B.C. Environment Minister Terry Lake has approved the updated solid waste management plan for the Sunshine Coast Regional District (SCRD).

In a letter dated Oct. 5, Lake formally approved the new document, but also listed nine conditions for the SCRD to meet, as well as a recommendation on open burning that raised some questions among directors.

"The plan is approved, but we still have to meet these conditions. That's what this letter means," Dion Whyte, the SCRD's manager of sustainability services, said during the Nov. 1 infrastructure services committee meeting.

While Lake wrote that the plan as submitted "does not fully meet my requirements," Whyte said the clause is "pretty standard language" for a letter of approval and that "a lot of the conditions are standard."

One "proscriptive" condition sets a Dec. 31, 2014 deadline for the closure of the Pender Harbour landfill, but Whyte said the SCRD expects to close the site earlier, perhaps in the middle of 2014, based on a revised site analysis.
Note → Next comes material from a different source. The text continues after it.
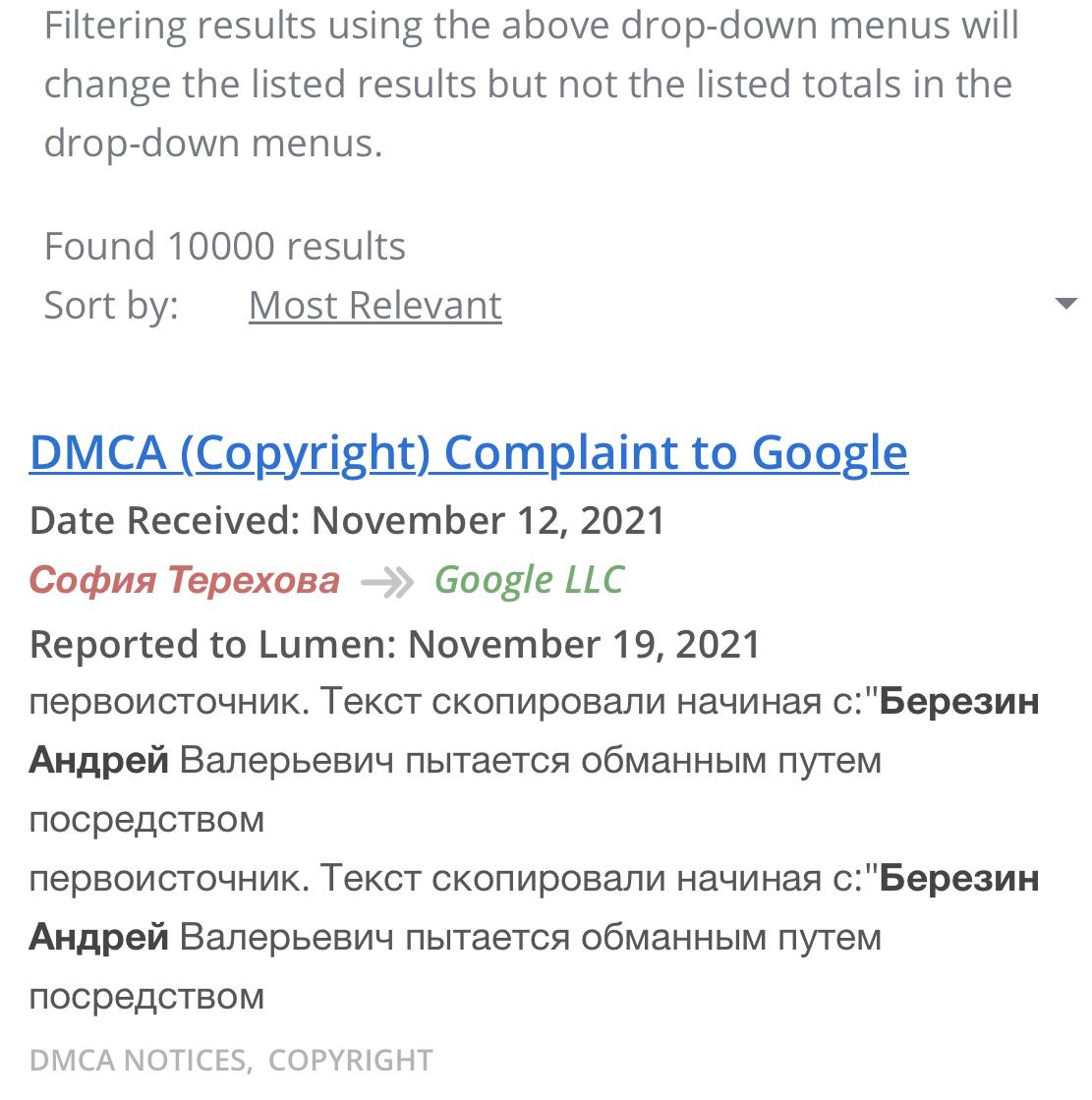Click bold 'Березин' in the second excerpt

coord(958,879)
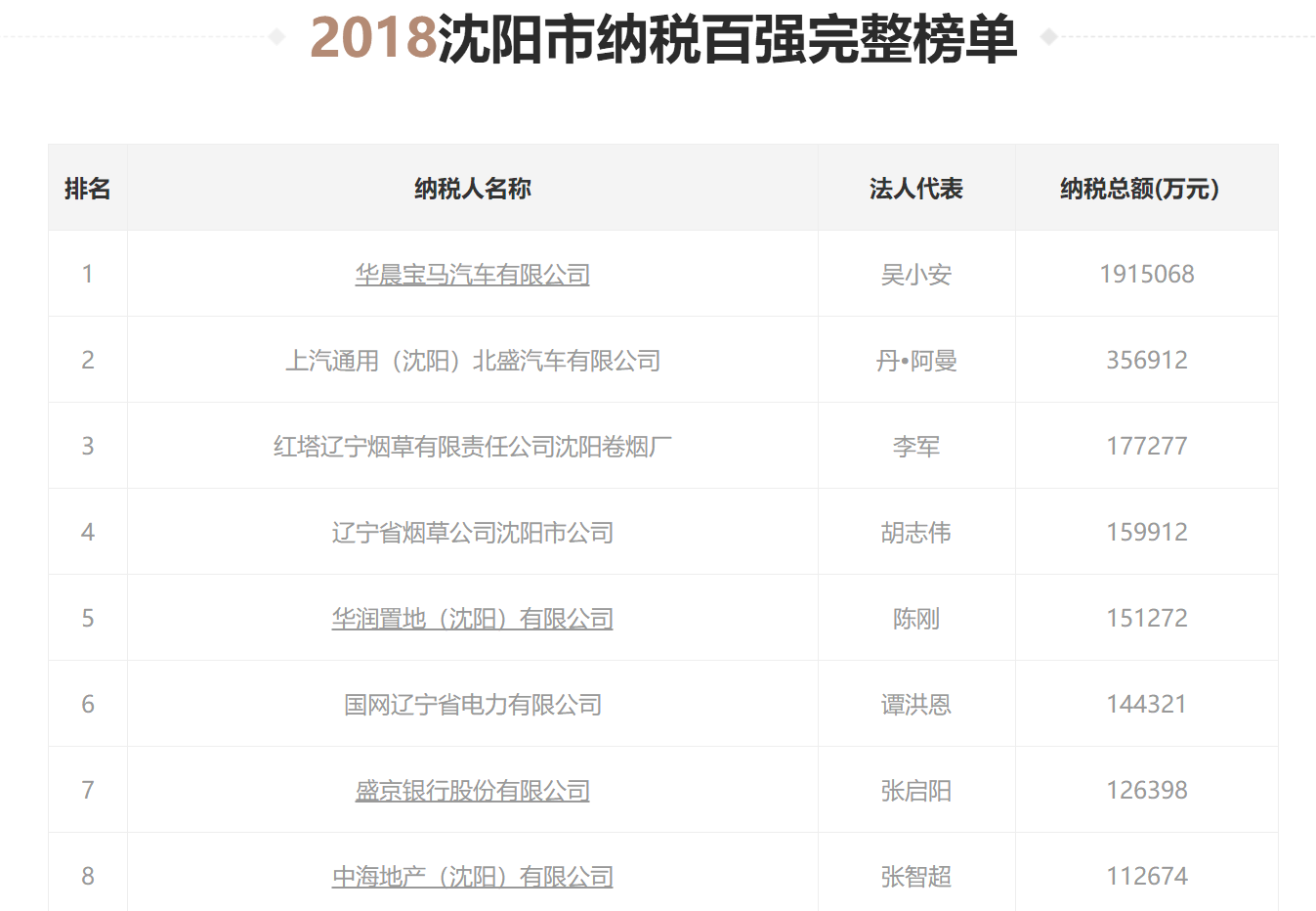Click legal representative 吴小安
The image size is (1316, 911).
point(916,275)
Other conditions require the SCRD to compile inventories and submit landfill closure plans and status updates by specified deadlines.

Lake gives the SCRD until the end of the year to submit a plan implementation dispute resolution procedure and 90 days to establish a plan monitoring advisory committee "or a suitable alternative" to ensure public involvement during the plan's implementation phase.

Lake also recommends the SCRD "establish a strategy to limit and ultimately eliminate open burning as a waste disposal option so as to reduce the impact of smoke emissions on the regional airshed."

Roberts Creek director Donna Shugar asked if the directive also applied to backyard burning and the committee passed a motion seeking clarification from the province.

The strategy, Lake said in his letter, should aim to ensure a consistent approach to open burning among local governments in the region and should also "establish links with the Sunshine Coast air quality management plan development process currently underway."

"This is not a condition of the approval. It's a recommendation," Whyte said. "They're asking us to do something that we can't manage. I'm glad to see it came as a recommendation and not as a condition."

The SCRD began working on the new plan in 2009 and the board adopted it in fall 2011.